本试剂盒应用双抗体夹心酶标免疫分析法测定标本中IL-12水平。用纯化的抗体包被微孔板，制成固相抗体，往包被单抗的微孔中依次加入IL-12抗原、生物素化的抗豚鼠IL-12抗体、HRP标记的亲和素，经过彻底洗涤后用底物TMB显色。TMB在过氧化物酶的催化下转化成蓝色，并在酸的作用下转化成最终的黄色。颜色的深浅和样品中的IL-12呈正相关。用酶标仪在450nm波长下测定吸光度（OD值），计算样品浓度。

 

This immunoassay kit allows for the specific measurement of Guine Pig Interleukin,IL-12 concentrations in cell culture supernates, serum and plasma.

 

Interleukin 12 (IL-12), also known as natural killer cell stimulatory factor (NKSF) or cytotoxic

lymphocyte maturation factor (CLMF), is a pleiotropic cytokine originally identified in the medium of cultured EBV-transformed RPMI-8866 cells . IL-12 is a 75 kDa glycoprotein heterodimer composed of two genetically unrelated subunits linked by a disulfide bond. The smaller subunit (p35) has homology to IL-6 and G-CSF while the larger subunit (p40) demonstrates similarity to the soluble receptor for IL-6, leading to the suggestion that IL-12 might have evolved from a cytokine/soluble receptor complex .
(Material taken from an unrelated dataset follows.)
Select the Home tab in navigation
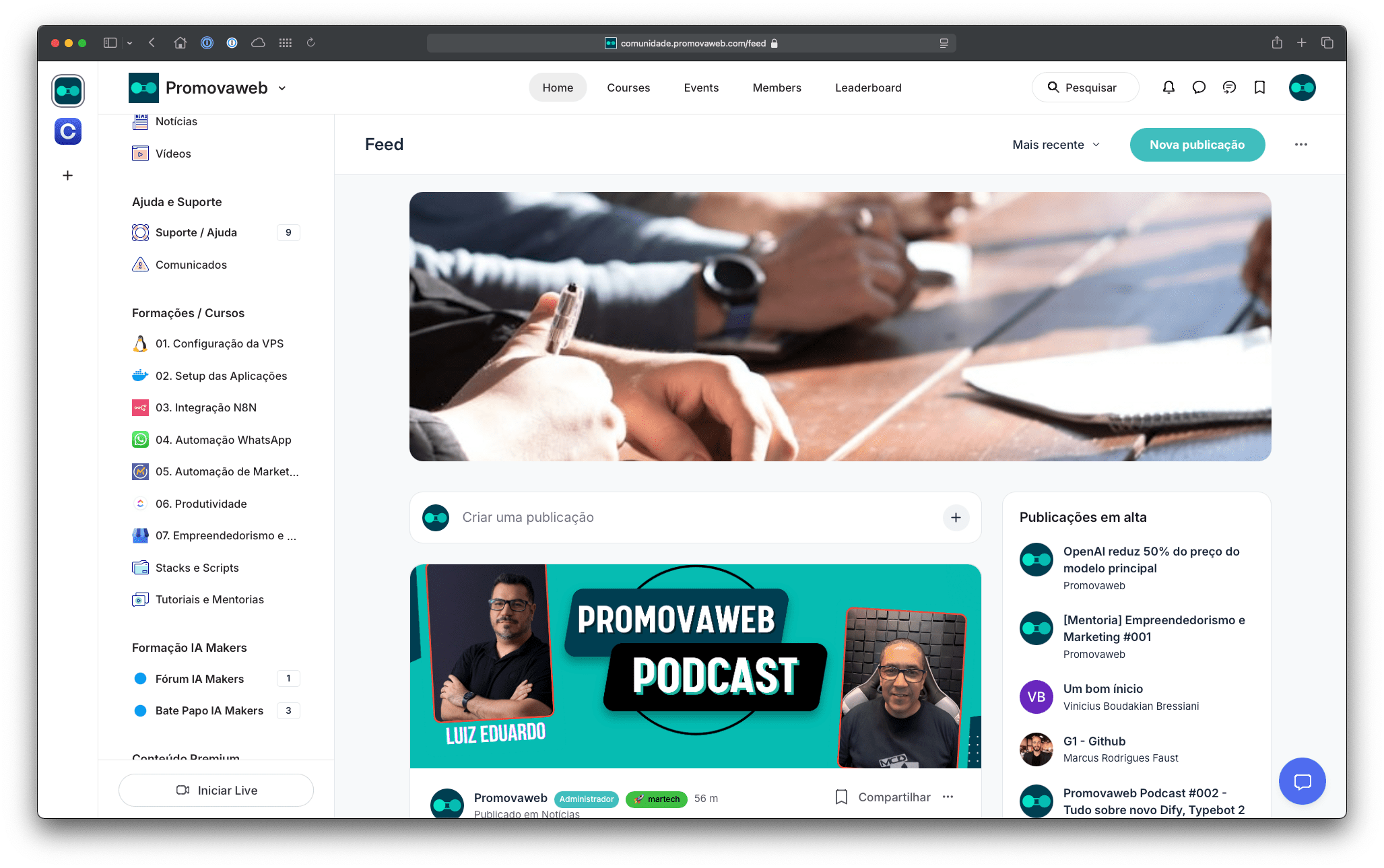Screen dimensions: 1384x868 pos(557,87)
Each subunit of IL-12 apparently arises from a single copy gene. The mRNA transcription of the subunits is closely coordinated, although an excess of the larger subunit has been shown to be produced by B cells in addition to active IL-12 . Expression of p35 is reported to be enhanced by simultaneous expression of p40. IL-12 activity cannot be demonstrated in the absence of either chain . As suggested by their names, p35 has a native molecular weight of 35 kDa while p40 has a native molecular weight of 40 kDa.
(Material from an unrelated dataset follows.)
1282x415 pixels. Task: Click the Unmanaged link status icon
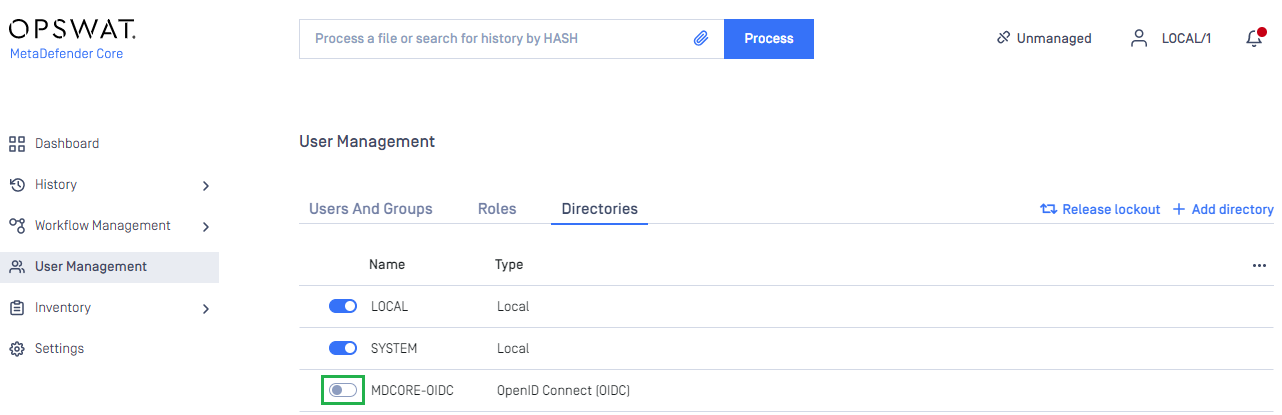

IL-12 is produced by macrophages and B lymphocytes and has been shown to have multiple effects on T cells and natural killer (NK) cells . These include inducing production of IFN-gama and TNF by resting and activated T and NK cells, synergizing with other IFN-gama inducers at both the transcriptional and post-transcriptional levels to induce IFN- gama gene expression, enhancing the cytotoxic activity of resting NK and T cells, inducing and synergizing with IL-2 in the generation of lymphokine-activated killer (LAK) cells, acting as a comitogen to stimulate proliferation of resting T cells, and inducing proliferation of activated T and NK cells .

Evidence indicates that IL-12, produced by macrophages in response to infectious agents, is a central mediator of the cell-mediated immune response by its actions on the development, proliferation, and activities of TH1 cells . These activities of IL-12 are antagonized by IL-4 and IL-10, factors associated with the development of uncommitted T helper cells into TH2 cells and mediation of the humoral immune response .

 

This assay employs the quantitative sandwich enzyme immunoassay technique. A monoclonal antibody specific for IL-12 has been pre-coated onto a microplate. Standards and samples are pipetted into the wells and any IL-12 present is bound by the immobilized antibody. An enzyme-linked polyclonal antibody specific for IL-12 is added to the wells. Following a wash to remove any unbound antibody-enzyme reagent, a substrate solution is added to the wells and color develops in proportion to the amount of IL-12 bound in the initial step. The color development is stopped and the intensity of the color is measured.